• [What this task involves]: Set out the lines of the material below as a numbered list, skipping any blank lines and leaving the pictures out.

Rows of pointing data
%%
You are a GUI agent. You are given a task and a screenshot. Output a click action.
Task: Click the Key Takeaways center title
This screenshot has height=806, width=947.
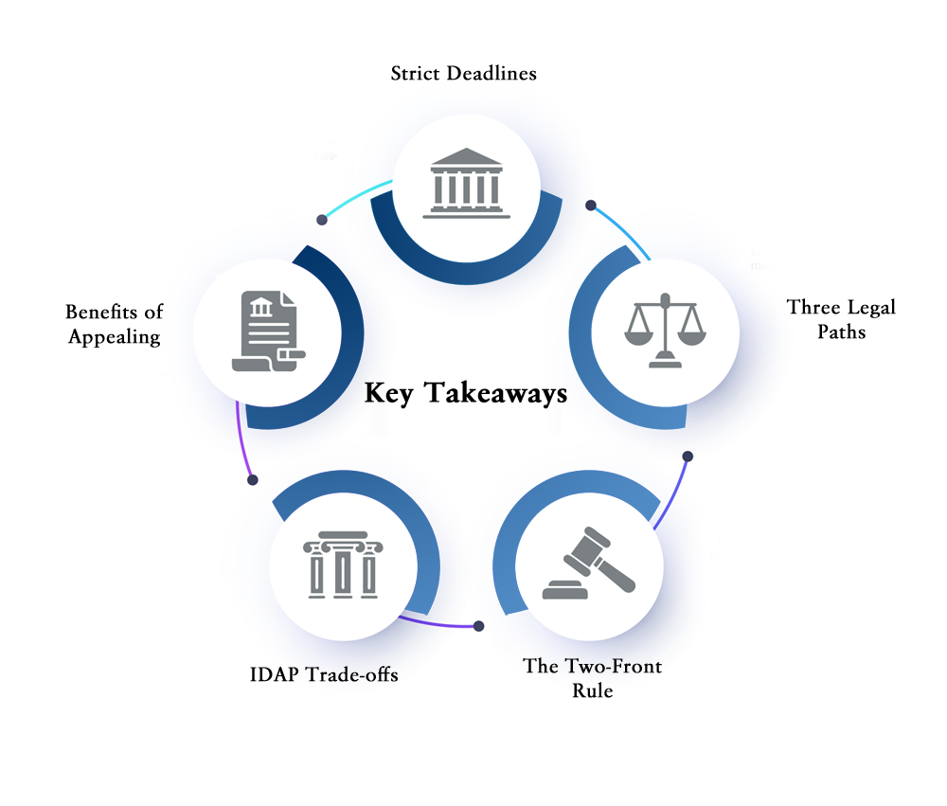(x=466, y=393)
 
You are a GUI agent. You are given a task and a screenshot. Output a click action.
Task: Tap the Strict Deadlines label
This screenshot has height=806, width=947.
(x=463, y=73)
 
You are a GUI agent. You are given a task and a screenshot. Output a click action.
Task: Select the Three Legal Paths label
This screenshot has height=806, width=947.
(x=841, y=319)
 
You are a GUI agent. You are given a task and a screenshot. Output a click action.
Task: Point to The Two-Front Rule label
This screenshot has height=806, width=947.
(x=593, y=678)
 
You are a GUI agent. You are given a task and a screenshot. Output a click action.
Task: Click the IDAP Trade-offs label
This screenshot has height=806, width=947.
%%
• [The result]:
1. You are a GUI agent. You are given a task and a screenshot. Output a click action.
2. Task: Click the Key Takeaways center title
3. This screenshot has height=806, width=947.
4. (x=466, y=393)
5. You are a GUI agent. You are given a task and a screenshot. Output a click action.
6. Task: Tap the Strict Deadlines label
7. This screenshot has height=806, width=947.
8. (x=463, y=73)
9. You are a GUI agent. You are given a task and a screenshot. Output a click action.
10. Task: Select the Three Legal Paths label
11. This screenshot has height=806, width=947.
12. (x=841, y=319)
13. You are a GUI agent. You are given a task and a screenshot. Output a click action.
14. Task: Point to The Two-Front Rule label
15. This screenshot has height=806, width=947.
16. (x=593, y=678)
17. You are a GUI agent. You are given a task and a screenshot. Output a click action.
18. Task: Click the IDAP Trade-offs label
19. This screenshot has height=806, width=947.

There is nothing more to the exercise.